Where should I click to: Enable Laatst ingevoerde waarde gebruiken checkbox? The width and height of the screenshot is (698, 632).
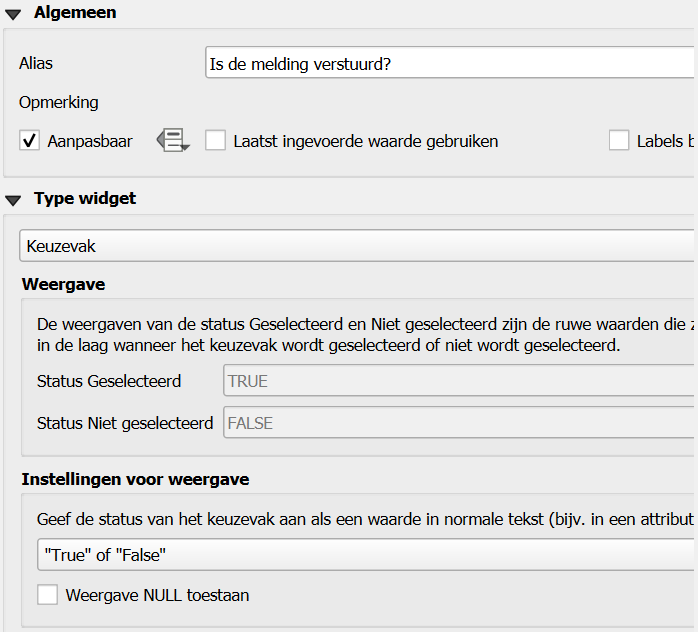coord(216,141)
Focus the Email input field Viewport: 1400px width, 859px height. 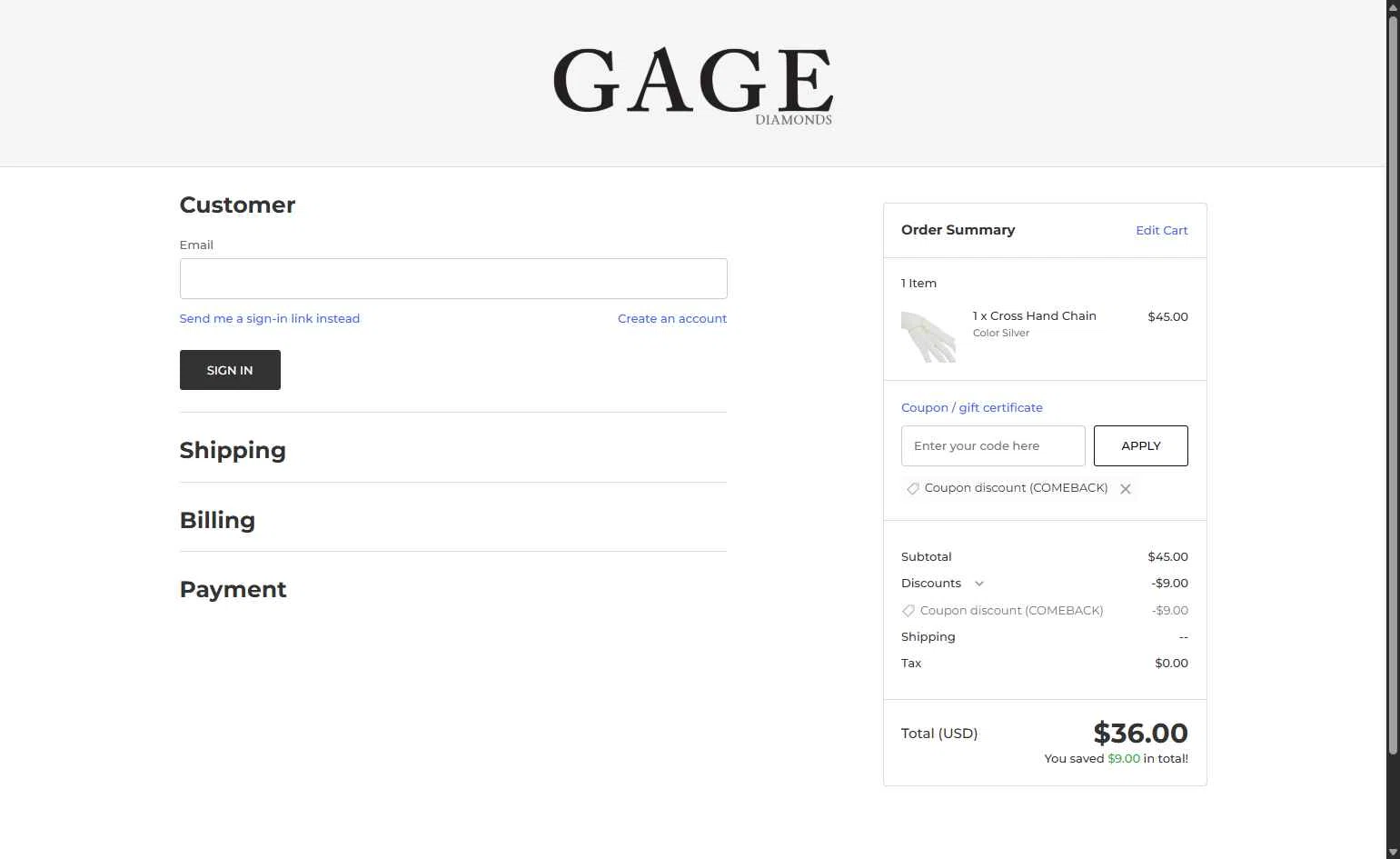point(453,279)
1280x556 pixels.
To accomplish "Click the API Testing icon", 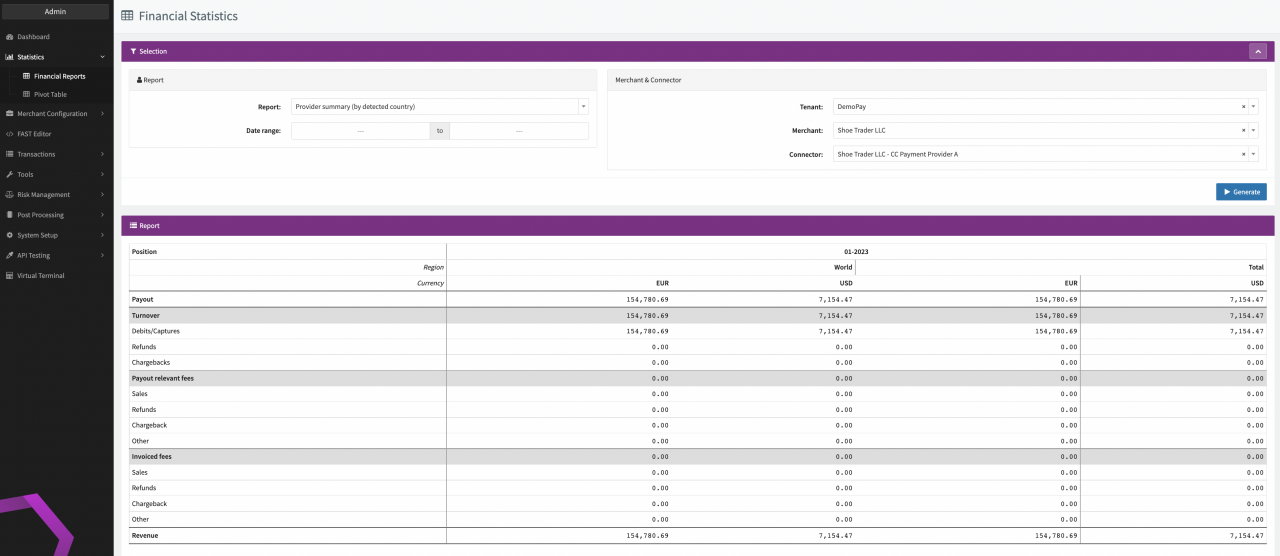I will (x=10, y=255).
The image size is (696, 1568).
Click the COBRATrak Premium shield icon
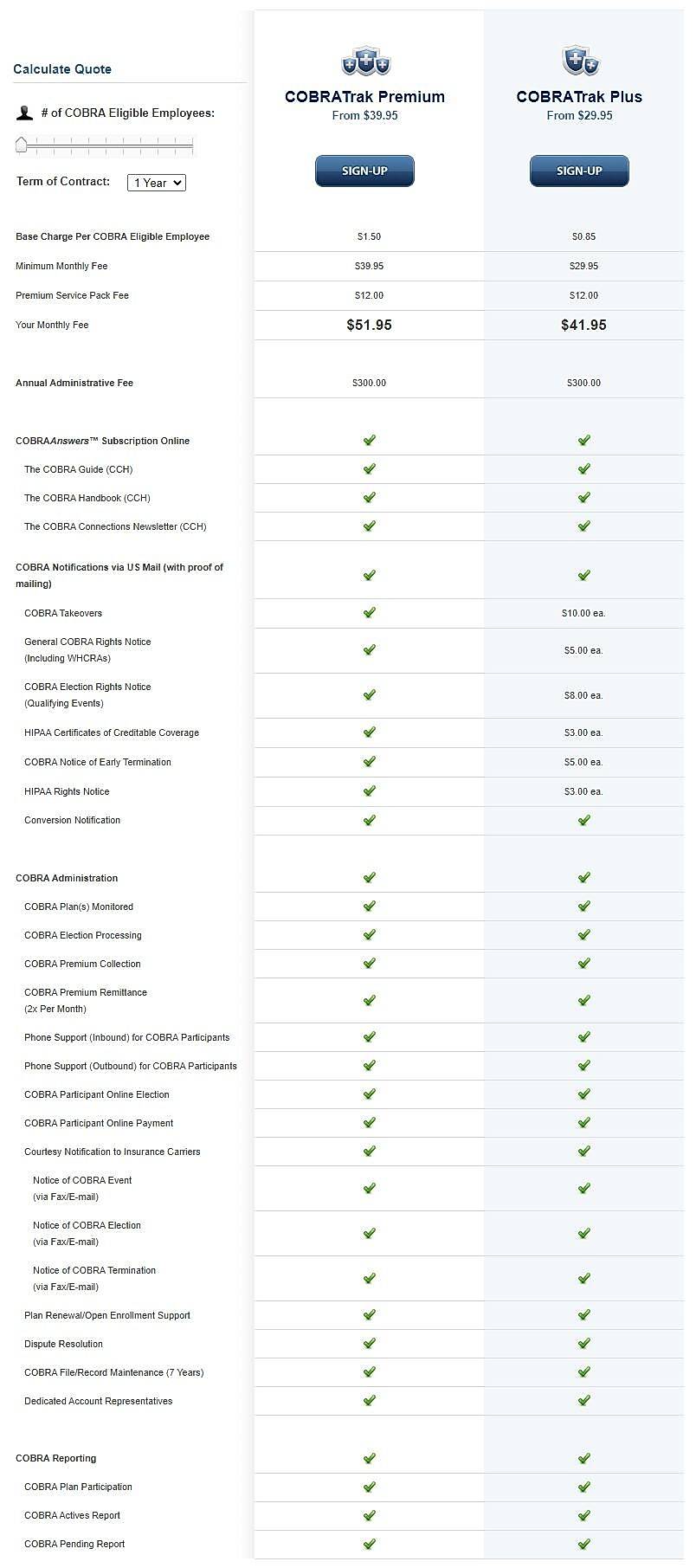tap(364, 61)
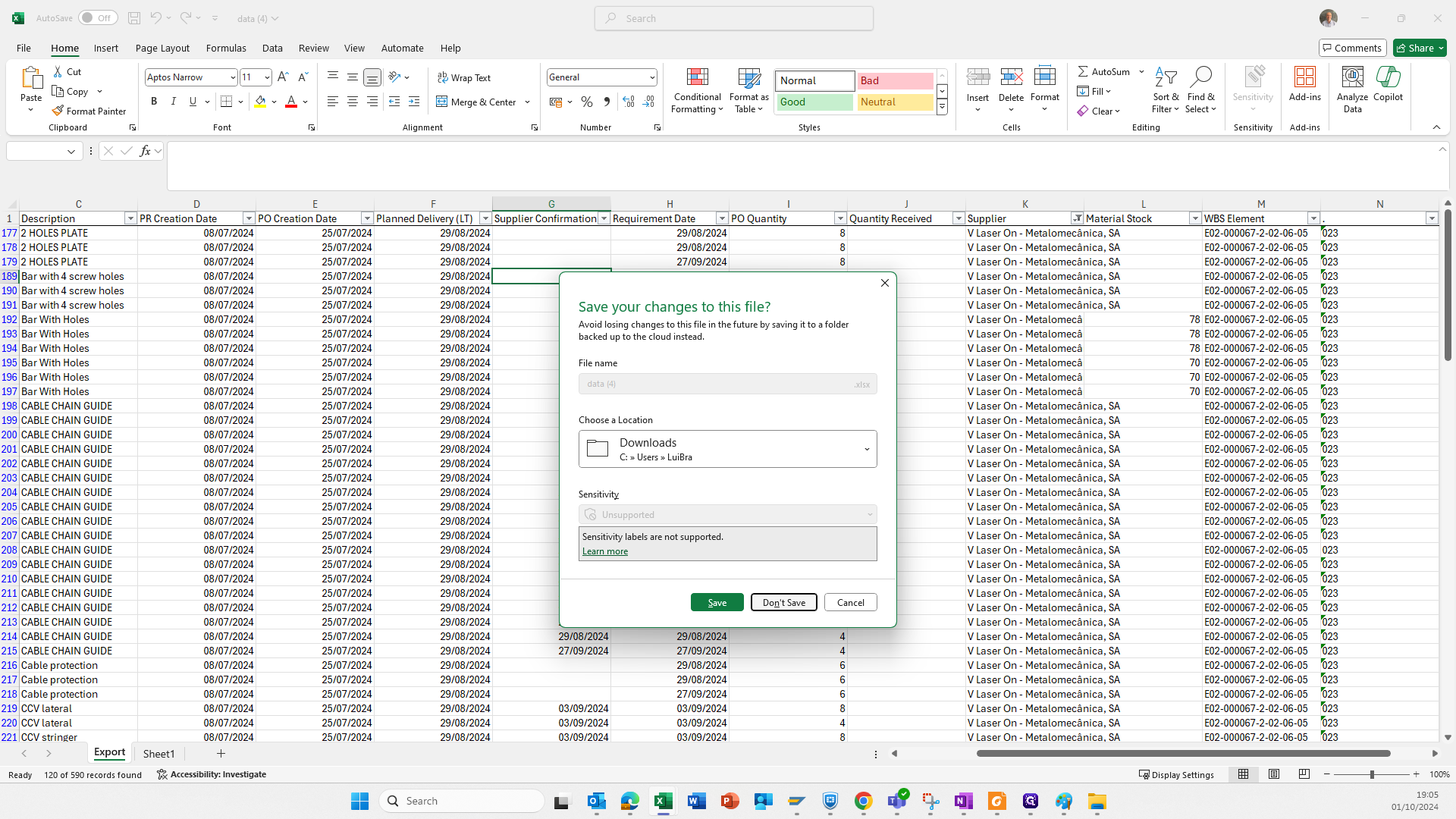The width and height of the screenshot is (1456, 819).
Task: Open Conditional Formatting menu
Action: (697, 91)
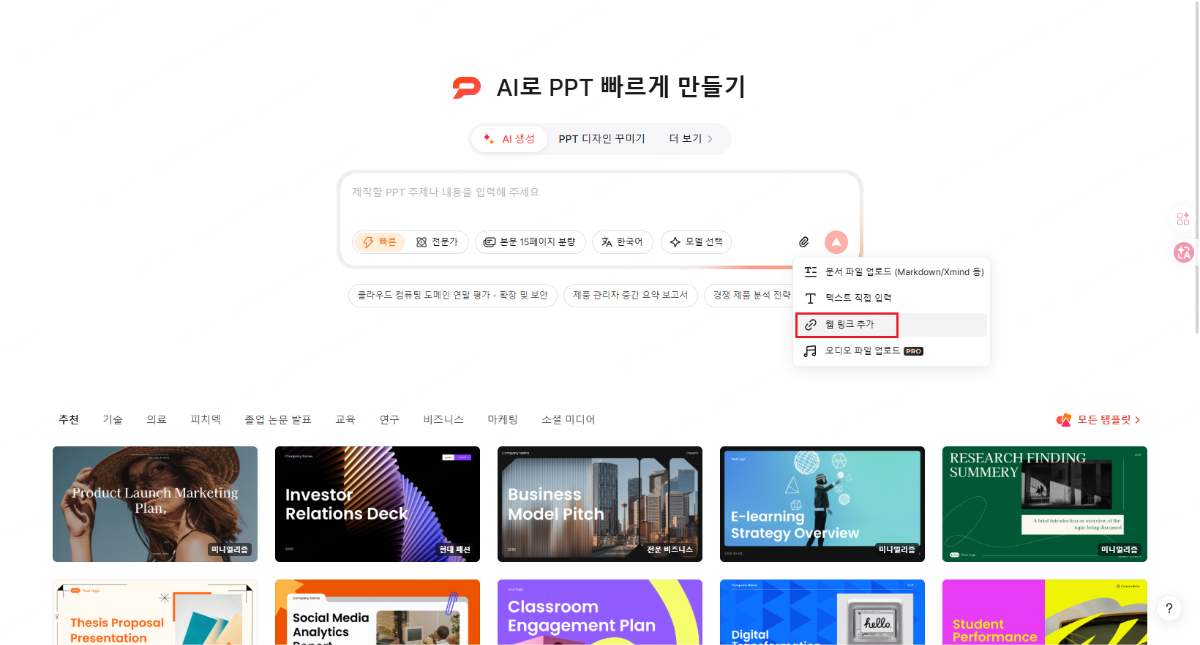This screenshot has width=1200, height=645.
Task: Expand the 더 보기 menu
Action: tap(688, 139)
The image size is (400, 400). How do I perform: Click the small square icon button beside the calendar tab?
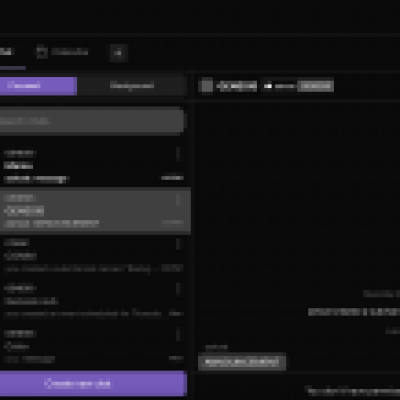[x=118, y=52]
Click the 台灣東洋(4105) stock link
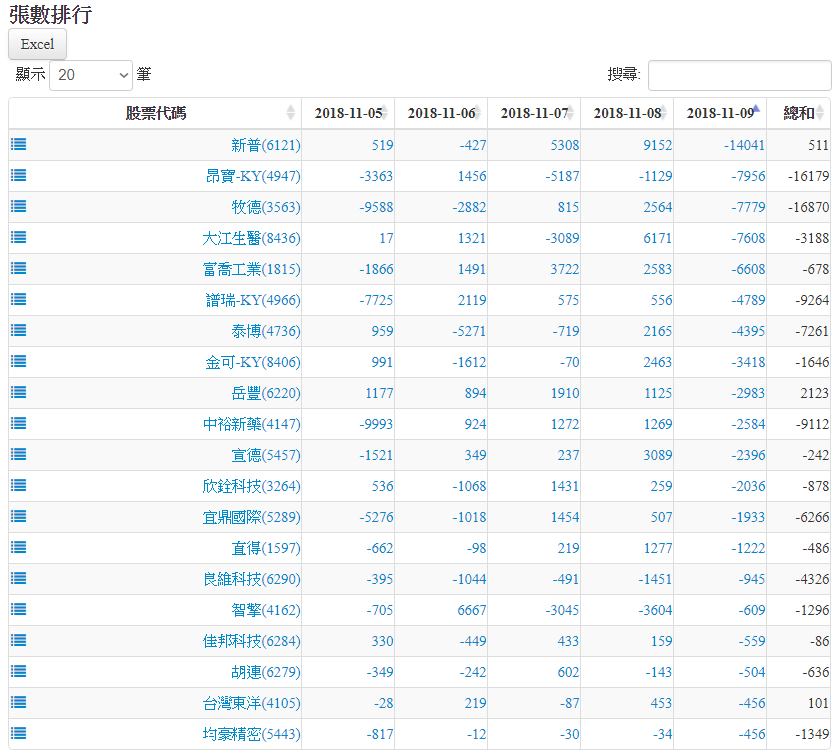 coord(250,703)
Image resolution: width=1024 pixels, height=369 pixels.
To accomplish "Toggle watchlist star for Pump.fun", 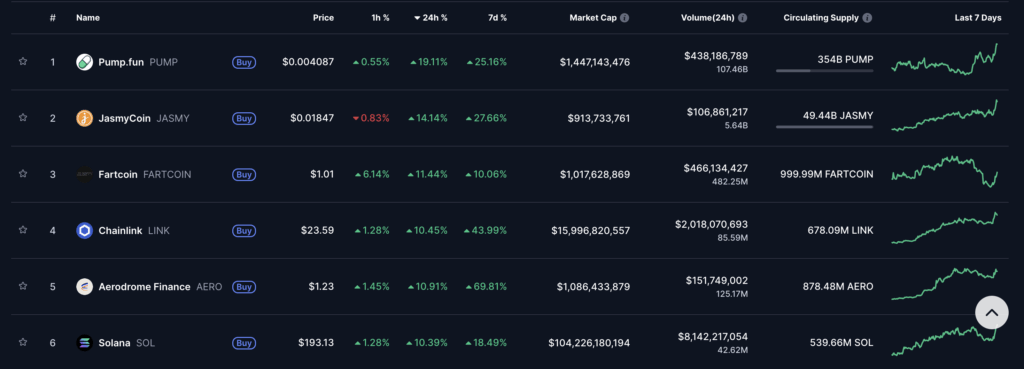I will click(23, 62).
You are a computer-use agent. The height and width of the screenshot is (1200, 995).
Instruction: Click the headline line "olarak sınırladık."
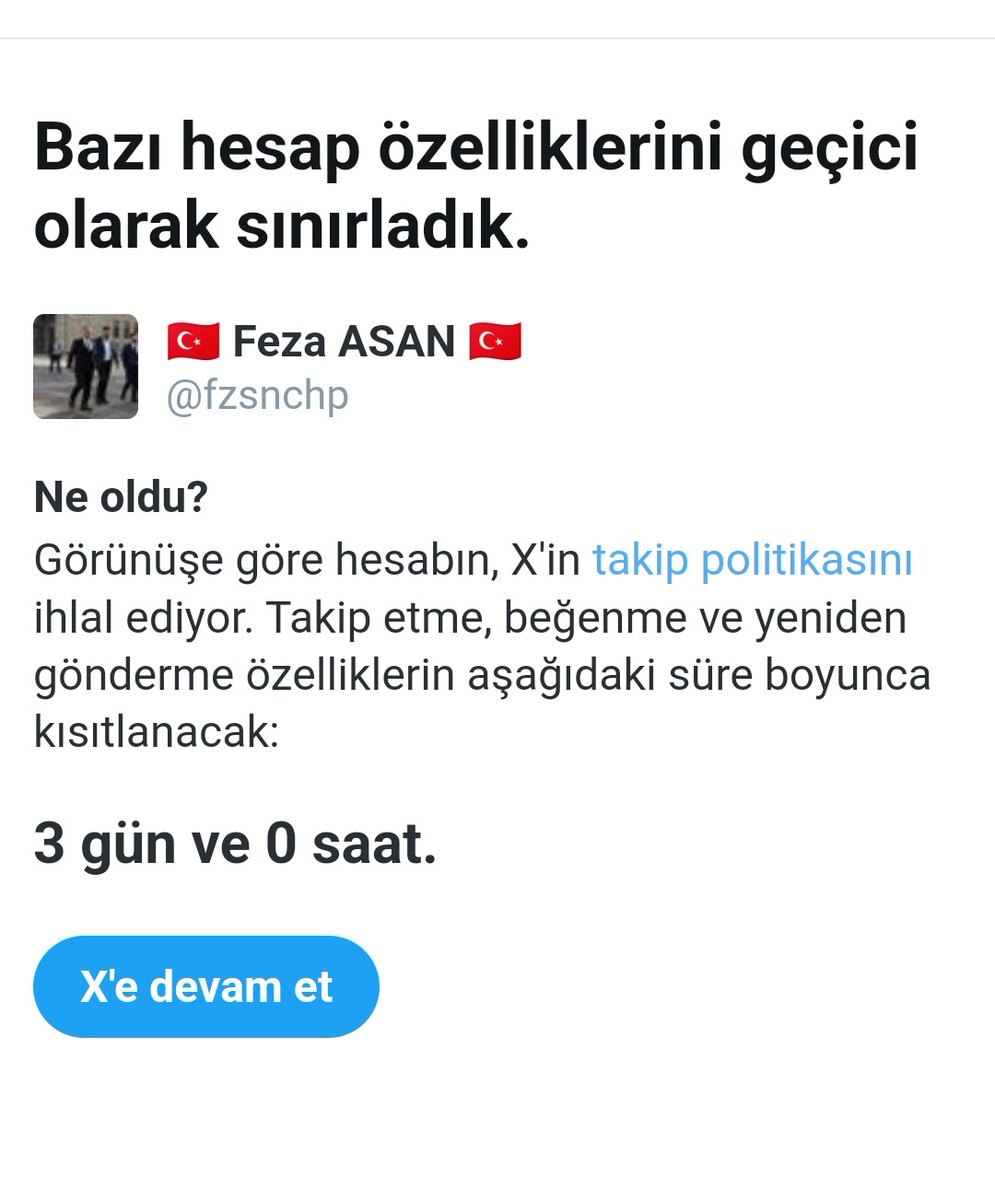click(x=281, y=229)
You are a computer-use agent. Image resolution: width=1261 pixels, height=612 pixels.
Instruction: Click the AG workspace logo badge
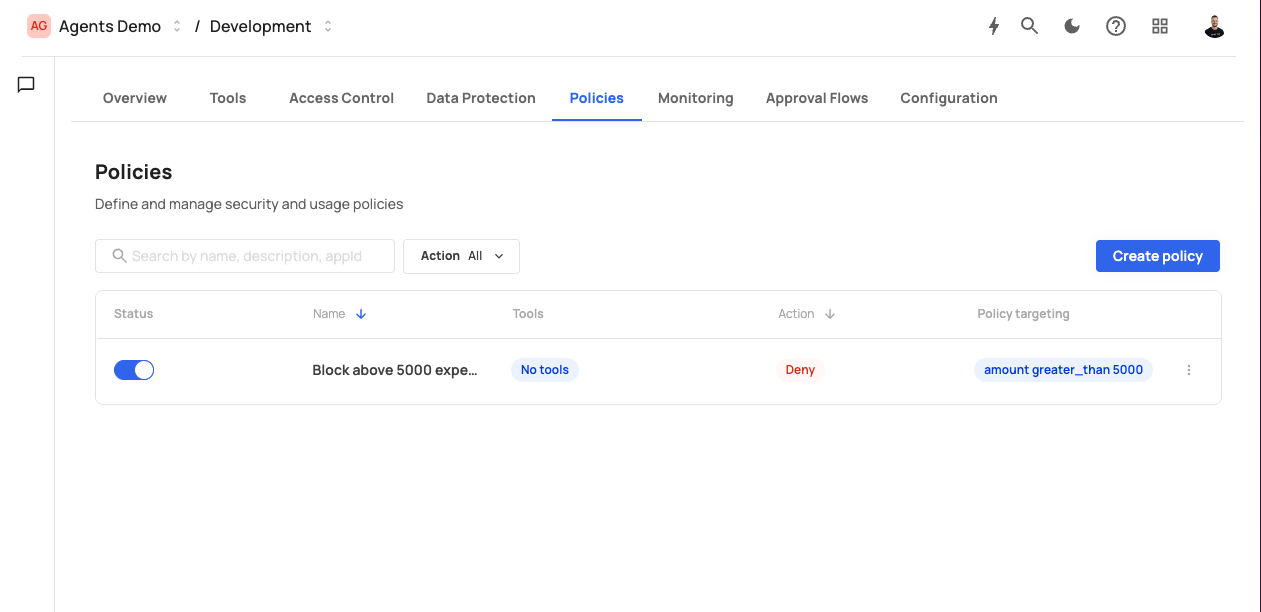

Problem to work on.
Give back exactly the lines from the line with "Instruction: Click the headline" through the final line of the entries above, and keep pictures out of the copy.

Output below.
Instruction: Click the headline line "olarak sınırladık."
click(x=281, y=229)
You are a computer-use agent. Image resolution: width=1261 pixels, height=612 pixels.
Instruction: Click the AG workspace logo badge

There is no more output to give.